> [Text to read]
_ _ _
Saigon's city planners have displayed a design for an extension to the city's iconic People's Committee building for public feedback.

An exhibition displaying a vision for the city's administrative headquarters is under way. City officials have commissioned Gensler, a US firm known for their work on the Shanghai Tower and Incheon International Airport, to design an expansion of the building, VnExpress reports.

The exhibition, located at 92 Le Thanh Ton, will run until May 1, and features one of three designs proposed by Gensler. This follows a series of past proposed developments for the former Hotel De Ville building over the years. The current contender will cover 18,000 square meters, with six above-ground floors and four basement levels. 

The complex would be home to eight agencies, including the municipal People's Committee and the Department of Industry and Trade and Department of Transport. This would include a significantly larger workforce, as well as a library.

These plans will change the current People's Committee building's role by expanding its public functions, for example by allowing visitors such diplomatic guests and tourists to enter the grounds, and a gallery depicting its history, Thanh Nien reports.
_ _ _
> [Dataset]
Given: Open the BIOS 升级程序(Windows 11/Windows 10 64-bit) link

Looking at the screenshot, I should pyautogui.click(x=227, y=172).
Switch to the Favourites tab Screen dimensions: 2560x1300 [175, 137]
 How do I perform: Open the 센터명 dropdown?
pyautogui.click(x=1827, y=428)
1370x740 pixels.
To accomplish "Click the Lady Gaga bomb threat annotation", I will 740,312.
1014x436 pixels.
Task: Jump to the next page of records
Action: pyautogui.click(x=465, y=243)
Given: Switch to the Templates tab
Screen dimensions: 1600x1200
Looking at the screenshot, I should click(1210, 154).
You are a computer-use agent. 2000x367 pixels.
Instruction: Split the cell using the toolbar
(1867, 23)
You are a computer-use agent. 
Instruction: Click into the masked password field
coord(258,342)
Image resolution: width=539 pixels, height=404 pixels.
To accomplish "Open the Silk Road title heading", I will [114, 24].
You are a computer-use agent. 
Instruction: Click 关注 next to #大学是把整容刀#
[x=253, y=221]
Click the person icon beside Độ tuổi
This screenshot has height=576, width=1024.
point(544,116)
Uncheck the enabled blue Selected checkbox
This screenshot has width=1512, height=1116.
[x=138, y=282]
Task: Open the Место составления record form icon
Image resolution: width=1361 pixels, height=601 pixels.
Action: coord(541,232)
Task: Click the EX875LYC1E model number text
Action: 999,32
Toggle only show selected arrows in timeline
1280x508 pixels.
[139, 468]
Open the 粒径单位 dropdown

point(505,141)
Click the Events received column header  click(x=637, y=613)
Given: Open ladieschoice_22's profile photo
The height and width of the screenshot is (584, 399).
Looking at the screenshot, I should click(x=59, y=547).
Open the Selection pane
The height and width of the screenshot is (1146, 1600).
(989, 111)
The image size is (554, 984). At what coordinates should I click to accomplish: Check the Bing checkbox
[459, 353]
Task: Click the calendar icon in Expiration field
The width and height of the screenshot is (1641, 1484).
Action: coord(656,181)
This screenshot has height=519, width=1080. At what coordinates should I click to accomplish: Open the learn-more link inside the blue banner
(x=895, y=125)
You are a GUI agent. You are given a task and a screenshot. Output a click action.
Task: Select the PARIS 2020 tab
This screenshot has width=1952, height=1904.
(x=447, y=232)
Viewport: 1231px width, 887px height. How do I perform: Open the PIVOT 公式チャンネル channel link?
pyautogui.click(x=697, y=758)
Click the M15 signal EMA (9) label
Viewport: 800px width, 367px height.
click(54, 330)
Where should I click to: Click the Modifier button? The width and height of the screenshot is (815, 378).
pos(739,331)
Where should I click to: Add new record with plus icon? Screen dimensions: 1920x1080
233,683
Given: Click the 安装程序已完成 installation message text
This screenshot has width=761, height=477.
_ _ _
> [Goals]
A – Rewrite the paragraph of the text on the People's Committee building expansion that begins "The exhibition, located at 92 Le Thanh Ton" as a short bulleted list, keeping its main facts.
B – Answer these questions from the text on the People's Committee building expansion, one answer per line:
(i) Which firm did city officials commission to design the expansion?
(ii) How many agencies would the complex house?
(iii) Which outlet reported on the plan to expand the building's public functions?
C – Summarize the text on the People's Committee building expansion in two sentences.
The rows above play no part in this work.

> [Solution list]
A –
- The exhibition is at 92 Le Thanh Ton and runs until May 1.
- It shows one of three designs proposed by Gensler.
- It follows several earlier proposals for the former Hotel De Ville building.
- The current design covers 18,000 square meters, with six above-ground floors and four basement levels.

B –
(i) Gensler
(ii) Eight
(iii) Thanh Nien

C – Saigon planners are showing Gensler's design for an 18,000-square-meter extension to the People's Committee building at an exhibition at 92 Le Thanh Ton until May 1. The complex would house eight agencies, a larger workforce and a library, and would open the grounds to visitors such as diplomatic guests and tourists, with a gallery depicting the building's history.